## What you will do
Check each line below for "pools" and report how many have it, nothing else.

-------

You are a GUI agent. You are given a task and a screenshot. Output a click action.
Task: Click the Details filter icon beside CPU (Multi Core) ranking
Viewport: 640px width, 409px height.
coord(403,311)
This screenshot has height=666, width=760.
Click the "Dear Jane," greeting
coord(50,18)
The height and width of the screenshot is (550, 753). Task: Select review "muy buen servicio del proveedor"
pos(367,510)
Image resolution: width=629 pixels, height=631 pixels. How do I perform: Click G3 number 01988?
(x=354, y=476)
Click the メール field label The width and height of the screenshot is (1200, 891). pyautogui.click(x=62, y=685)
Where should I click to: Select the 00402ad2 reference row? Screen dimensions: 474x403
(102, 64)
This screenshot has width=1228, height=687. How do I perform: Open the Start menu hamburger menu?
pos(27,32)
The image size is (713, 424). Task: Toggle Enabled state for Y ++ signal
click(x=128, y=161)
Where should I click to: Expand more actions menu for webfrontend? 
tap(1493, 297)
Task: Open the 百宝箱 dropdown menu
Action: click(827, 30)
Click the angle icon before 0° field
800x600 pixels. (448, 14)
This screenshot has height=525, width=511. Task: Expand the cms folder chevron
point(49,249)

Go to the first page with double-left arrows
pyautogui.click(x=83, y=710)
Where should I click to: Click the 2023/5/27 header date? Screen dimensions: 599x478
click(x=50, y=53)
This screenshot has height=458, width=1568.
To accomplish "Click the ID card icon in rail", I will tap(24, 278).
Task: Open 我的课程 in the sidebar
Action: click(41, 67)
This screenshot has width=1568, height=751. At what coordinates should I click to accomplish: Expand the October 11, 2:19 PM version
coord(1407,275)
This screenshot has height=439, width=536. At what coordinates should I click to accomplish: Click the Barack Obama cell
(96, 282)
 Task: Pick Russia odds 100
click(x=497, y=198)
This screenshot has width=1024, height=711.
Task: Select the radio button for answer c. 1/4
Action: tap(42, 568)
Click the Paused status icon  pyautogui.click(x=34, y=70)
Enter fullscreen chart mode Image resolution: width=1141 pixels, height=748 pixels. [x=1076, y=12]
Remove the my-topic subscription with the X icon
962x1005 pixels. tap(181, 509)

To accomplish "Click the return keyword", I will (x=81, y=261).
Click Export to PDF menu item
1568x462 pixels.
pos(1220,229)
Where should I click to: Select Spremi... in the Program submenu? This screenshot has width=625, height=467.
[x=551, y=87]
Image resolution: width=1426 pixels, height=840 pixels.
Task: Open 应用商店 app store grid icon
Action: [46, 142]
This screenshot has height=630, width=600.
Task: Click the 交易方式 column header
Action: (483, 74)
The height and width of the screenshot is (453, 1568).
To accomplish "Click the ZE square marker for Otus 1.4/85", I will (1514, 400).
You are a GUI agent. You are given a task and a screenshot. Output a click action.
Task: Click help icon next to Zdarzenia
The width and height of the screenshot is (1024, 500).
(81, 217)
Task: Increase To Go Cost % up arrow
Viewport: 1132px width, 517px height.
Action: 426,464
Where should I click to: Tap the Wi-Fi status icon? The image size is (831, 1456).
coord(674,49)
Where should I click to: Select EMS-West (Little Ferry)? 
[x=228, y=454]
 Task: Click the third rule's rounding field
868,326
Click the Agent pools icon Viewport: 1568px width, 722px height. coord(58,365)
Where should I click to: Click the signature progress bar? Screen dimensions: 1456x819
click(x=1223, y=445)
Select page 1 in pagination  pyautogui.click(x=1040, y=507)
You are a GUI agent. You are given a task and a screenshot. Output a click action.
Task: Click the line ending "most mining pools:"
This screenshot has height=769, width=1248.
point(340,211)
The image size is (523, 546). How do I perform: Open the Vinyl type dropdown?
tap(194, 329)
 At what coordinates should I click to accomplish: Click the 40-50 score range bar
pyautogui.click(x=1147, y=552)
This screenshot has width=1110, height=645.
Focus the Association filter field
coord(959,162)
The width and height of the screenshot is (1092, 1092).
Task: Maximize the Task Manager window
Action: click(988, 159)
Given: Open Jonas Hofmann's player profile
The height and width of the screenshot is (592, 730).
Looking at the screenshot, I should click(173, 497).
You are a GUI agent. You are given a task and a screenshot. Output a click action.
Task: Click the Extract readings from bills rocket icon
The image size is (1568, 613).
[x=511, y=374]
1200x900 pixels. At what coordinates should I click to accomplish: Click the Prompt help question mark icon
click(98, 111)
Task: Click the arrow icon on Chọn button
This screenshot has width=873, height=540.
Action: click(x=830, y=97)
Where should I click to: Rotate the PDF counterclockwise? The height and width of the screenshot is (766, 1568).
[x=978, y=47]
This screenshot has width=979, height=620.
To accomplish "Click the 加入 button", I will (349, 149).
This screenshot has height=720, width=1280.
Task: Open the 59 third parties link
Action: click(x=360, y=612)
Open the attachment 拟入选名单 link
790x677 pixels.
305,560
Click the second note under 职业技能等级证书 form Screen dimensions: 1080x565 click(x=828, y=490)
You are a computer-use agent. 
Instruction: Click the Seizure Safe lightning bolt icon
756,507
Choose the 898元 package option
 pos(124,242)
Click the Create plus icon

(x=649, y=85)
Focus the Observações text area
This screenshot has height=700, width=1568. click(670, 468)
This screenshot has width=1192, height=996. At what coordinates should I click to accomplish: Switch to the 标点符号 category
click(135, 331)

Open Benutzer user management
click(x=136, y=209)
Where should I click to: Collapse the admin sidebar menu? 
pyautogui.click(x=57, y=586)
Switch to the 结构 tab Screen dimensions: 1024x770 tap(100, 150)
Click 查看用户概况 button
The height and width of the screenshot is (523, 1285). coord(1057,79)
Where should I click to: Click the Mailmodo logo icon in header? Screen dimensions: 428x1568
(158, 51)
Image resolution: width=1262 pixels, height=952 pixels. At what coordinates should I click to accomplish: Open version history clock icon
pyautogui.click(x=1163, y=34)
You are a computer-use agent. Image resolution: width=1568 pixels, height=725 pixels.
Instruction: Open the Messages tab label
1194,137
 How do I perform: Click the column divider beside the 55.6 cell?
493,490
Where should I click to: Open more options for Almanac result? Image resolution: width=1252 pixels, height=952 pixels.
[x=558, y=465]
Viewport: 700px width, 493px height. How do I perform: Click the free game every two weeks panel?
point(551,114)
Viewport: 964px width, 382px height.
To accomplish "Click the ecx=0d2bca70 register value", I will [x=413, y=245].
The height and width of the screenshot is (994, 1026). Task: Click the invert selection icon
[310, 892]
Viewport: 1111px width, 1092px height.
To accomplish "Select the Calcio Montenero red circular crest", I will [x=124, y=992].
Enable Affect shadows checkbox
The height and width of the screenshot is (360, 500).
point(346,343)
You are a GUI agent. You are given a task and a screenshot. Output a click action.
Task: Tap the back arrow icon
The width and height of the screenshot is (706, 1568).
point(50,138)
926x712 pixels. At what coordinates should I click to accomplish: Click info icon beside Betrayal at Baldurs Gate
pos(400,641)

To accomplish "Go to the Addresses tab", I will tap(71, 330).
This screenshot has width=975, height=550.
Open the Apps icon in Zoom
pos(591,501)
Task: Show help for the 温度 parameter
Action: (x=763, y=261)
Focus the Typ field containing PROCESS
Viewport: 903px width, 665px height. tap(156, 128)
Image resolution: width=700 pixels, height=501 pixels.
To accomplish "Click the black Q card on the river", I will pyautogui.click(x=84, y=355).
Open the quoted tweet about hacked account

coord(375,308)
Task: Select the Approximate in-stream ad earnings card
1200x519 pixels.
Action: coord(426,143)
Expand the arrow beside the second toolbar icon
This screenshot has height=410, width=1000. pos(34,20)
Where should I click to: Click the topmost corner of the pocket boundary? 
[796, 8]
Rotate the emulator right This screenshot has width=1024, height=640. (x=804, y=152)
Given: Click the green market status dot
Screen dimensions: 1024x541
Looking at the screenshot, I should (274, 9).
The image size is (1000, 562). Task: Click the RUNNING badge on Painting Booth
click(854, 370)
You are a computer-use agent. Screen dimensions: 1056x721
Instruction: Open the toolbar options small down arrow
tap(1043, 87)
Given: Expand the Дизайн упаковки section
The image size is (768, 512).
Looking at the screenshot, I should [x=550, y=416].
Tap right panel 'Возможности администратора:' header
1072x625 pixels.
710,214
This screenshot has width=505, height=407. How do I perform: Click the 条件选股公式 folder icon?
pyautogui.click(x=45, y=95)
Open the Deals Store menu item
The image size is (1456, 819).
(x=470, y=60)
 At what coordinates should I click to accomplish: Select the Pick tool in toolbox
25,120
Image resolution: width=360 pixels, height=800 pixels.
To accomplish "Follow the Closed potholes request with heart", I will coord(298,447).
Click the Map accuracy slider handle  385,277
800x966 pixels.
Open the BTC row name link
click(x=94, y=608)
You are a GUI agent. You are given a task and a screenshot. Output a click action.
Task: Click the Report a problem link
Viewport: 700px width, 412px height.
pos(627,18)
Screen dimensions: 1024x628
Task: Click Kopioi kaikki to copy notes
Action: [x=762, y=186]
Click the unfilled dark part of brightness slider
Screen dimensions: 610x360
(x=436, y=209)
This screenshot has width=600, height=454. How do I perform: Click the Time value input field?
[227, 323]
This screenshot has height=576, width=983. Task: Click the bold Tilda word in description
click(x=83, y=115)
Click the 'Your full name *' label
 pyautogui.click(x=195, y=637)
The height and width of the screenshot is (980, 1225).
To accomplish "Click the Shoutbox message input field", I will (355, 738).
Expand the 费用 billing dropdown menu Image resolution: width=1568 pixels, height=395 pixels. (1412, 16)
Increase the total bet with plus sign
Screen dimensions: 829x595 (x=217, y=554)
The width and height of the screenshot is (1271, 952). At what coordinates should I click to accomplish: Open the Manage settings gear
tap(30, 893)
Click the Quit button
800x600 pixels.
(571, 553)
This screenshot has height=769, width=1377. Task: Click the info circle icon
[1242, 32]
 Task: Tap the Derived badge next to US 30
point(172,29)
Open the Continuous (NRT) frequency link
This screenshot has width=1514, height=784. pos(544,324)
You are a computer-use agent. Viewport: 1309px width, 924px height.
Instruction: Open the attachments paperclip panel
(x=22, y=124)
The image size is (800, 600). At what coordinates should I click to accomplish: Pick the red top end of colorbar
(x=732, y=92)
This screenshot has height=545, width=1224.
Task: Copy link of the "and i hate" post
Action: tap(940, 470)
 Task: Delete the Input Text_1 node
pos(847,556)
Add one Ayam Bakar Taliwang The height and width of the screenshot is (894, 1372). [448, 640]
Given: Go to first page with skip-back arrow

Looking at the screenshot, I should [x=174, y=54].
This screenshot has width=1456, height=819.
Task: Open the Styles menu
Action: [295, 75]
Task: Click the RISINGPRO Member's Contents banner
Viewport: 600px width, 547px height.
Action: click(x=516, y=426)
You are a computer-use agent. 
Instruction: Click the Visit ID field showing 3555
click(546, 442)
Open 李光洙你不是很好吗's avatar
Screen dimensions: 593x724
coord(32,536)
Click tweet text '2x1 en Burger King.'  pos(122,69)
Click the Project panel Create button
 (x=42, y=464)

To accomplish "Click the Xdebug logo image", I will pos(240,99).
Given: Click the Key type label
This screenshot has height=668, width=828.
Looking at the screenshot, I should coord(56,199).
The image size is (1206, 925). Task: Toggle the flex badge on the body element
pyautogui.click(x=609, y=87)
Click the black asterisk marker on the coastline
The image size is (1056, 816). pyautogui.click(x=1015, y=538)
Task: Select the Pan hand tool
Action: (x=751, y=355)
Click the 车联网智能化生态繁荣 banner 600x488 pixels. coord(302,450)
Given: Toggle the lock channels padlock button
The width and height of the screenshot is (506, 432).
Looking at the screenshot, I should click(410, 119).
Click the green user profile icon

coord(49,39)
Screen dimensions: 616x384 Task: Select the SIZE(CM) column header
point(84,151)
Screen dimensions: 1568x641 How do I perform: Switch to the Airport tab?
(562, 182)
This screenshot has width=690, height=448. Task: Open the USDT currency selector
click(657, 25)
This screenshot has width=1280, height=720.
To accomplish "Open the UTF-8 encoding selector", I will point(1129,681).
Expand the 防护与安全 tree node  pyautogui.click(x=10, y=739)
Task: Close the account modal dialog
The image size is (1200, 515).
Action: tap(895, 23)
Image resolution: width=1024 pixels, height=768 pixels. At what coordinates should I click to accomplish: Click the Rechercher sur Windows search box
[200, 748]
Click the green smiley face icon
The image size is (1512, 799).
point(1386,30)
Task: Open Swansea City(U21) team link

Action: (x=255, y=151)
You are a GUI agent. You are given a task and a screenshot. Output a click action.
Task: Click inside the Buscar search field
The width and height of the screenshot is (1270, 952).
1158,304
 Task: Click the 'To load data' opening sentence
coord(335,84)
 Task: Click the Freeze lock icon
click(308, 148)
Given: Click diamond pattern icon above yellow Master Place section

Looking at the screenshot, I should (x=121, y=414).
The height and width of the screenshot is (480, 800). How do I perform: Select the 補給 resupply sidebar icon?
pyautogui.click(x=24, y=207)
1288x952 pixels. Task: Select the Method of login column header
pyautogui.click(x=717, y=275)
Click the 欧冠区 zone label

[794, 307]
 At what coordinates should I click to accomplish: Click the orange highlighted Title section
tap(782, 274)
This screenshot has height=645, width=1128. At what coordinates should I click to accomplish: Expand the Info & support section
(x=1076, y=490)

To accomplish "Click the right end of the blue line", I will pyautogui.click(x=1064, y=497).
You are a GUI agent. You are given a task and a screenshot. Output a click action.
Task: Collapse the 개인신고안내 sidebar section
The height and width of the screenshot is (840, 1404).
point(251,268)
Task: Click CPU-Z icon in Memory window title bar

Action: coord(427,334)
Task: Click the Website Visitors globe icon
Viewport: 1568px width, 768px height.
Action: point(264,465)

-------

## Your solution
2